DIRECTIONS: Rewrite the items from the line with "Where should I" to the line with "coord(748,104)", including their requests, and scale every click coordinate in the answers by 1.1, rounding to whole numbers with halves going up. Leave the pictures out and give only those lines.
---------- DATA FOR THIS EXERCISE
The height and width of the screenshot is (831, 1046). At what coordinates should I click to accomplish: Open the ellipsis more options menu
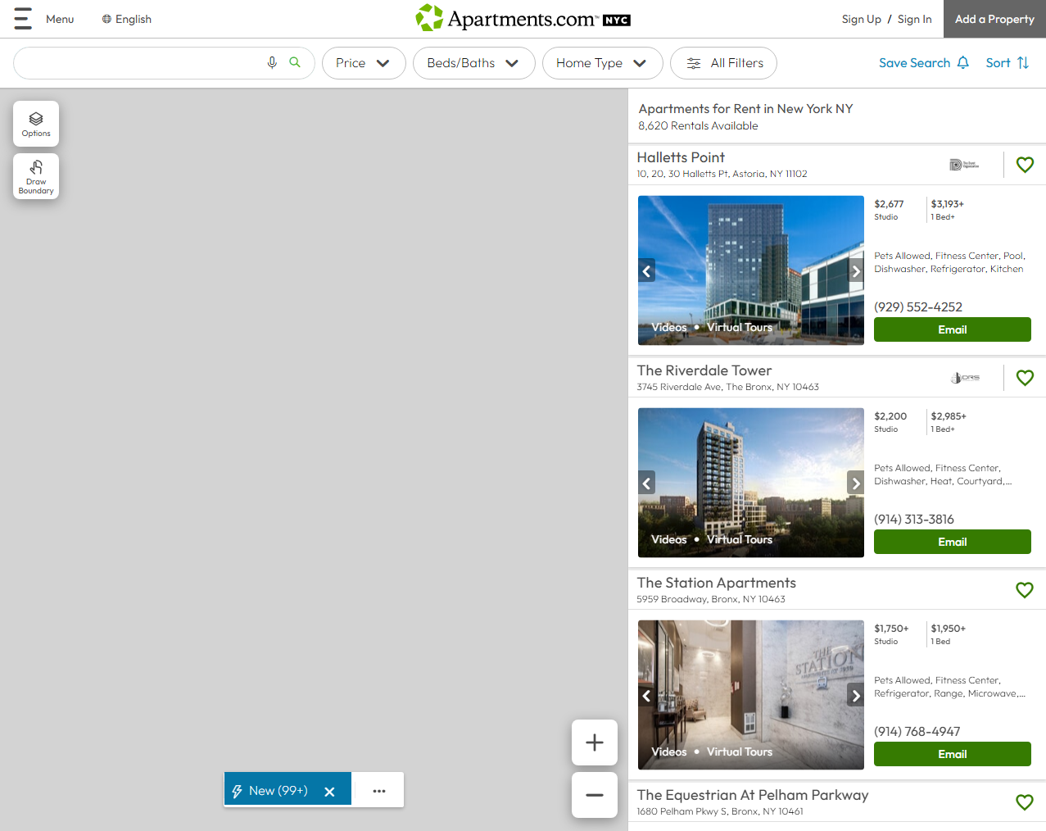pos(378,790)
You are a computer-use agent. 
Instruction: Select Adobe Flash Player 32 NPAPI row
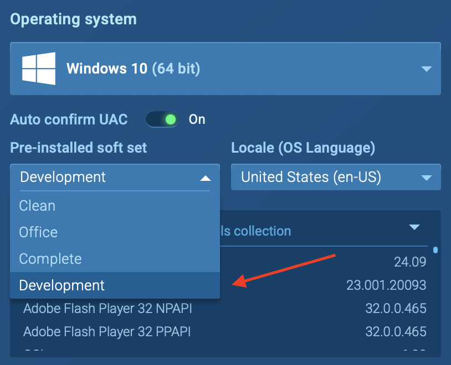click(111, 308)
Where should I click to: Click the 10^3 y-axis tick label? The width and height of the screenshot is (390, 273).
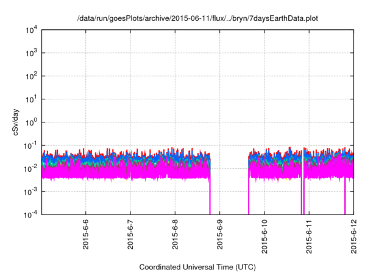[x=31, y=54]
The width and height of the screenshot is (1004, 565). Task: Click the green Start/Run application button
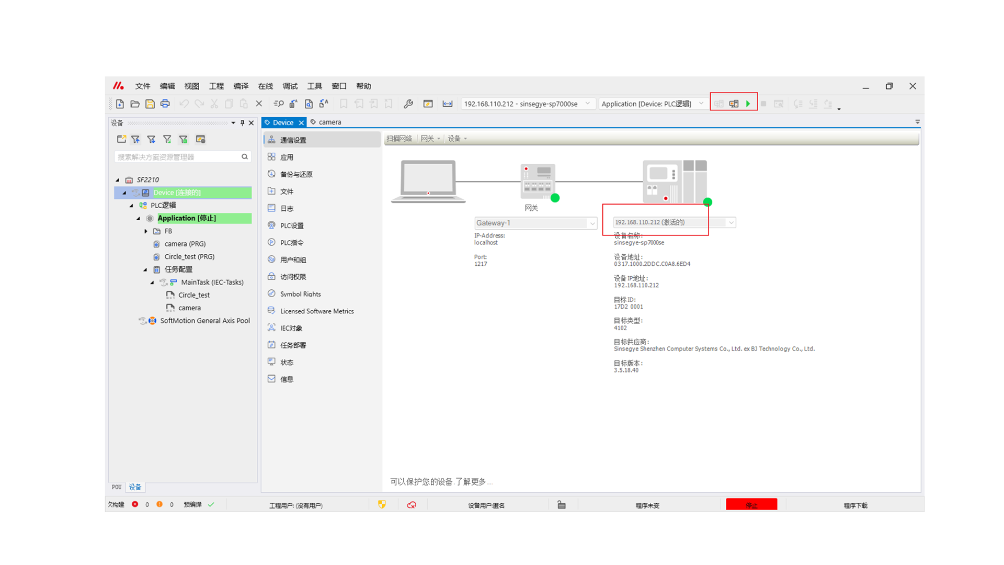coord(748,104)
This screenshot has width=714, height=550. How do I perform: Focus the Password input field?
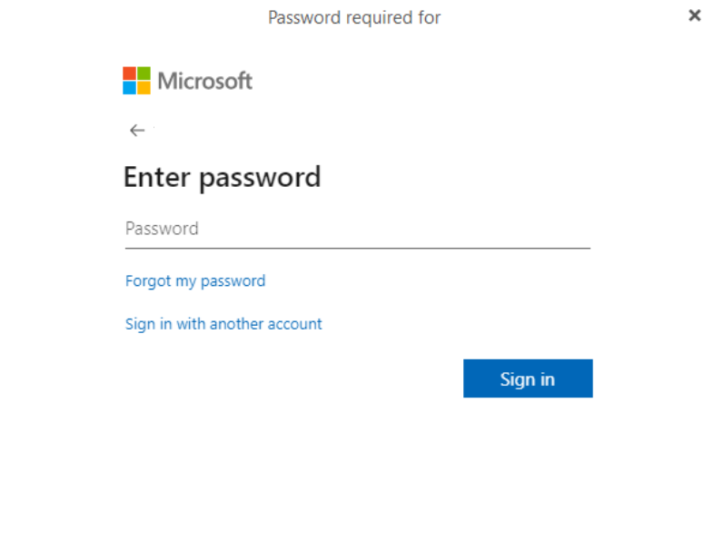[x=358, y=229]
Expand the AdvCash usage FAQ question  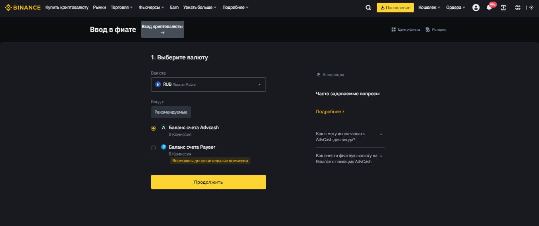pos(350,137)
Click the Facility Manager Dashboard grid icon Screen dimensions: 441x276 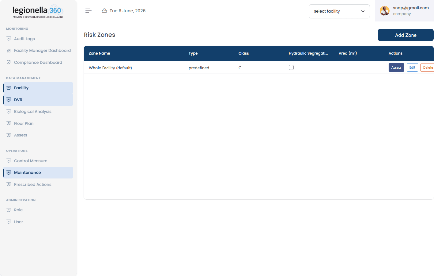(9, 51)
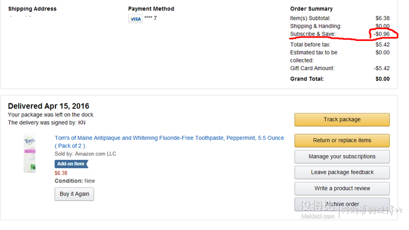Open Tom's of Maine toothpaste product link
Viewport: 409px width, 230px height.
click(x=169, y=142)
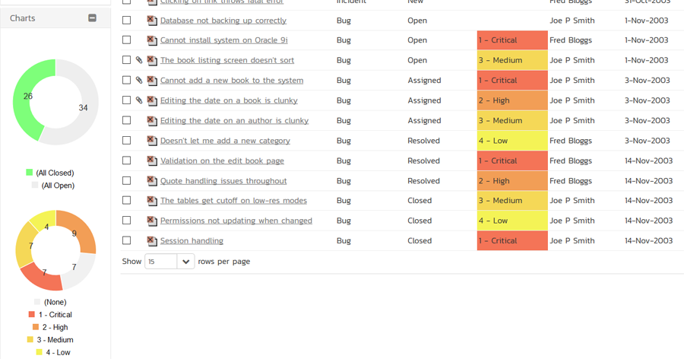Click attachment paperclip on 'The book listing screen doesn't sort'
The height and width of the screenshot is (359, 684).
pyautogui.click(x=139, y=60)
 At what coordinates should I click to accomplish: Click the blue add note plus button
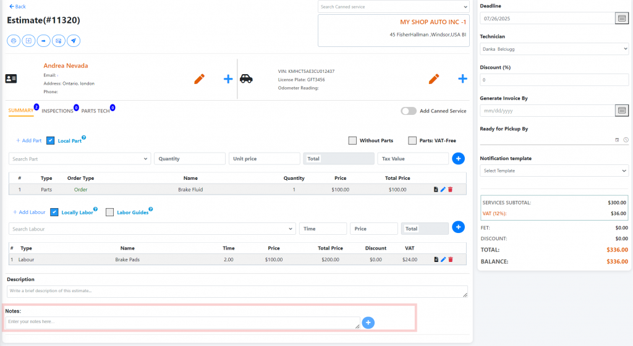(368, 323)
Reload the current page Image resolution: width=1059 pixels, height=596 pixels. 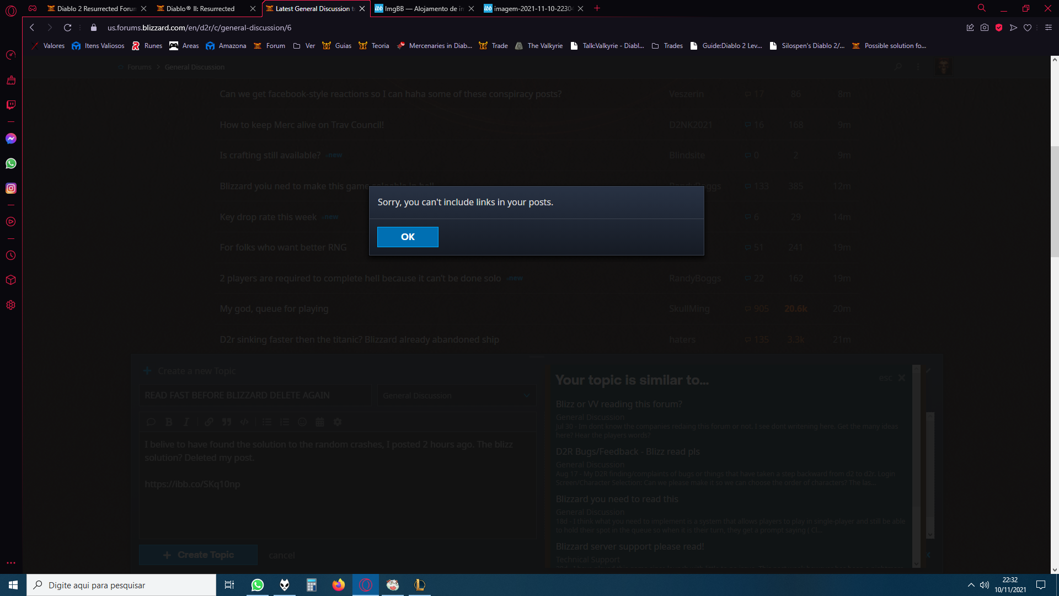click(67, 28)
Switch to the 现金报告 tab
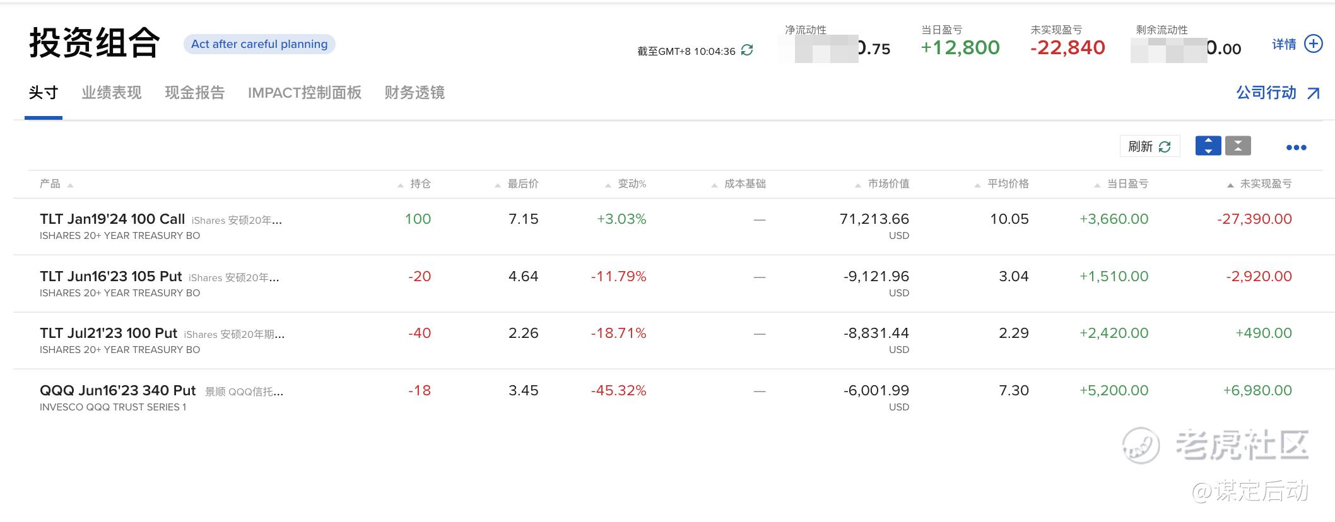Viewport: 1335px width, 522px height. [x=195, y=93]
--------------------
THE OUTPUT:
Where should I click to: Click the 10^3 y-axis tick label? The width and height of the screenshot is (390, 273).
[x=34, y=59]
The width and height of the screenshot is (1004, 565). Task: Click the green Start/Run application button
coord(823,114)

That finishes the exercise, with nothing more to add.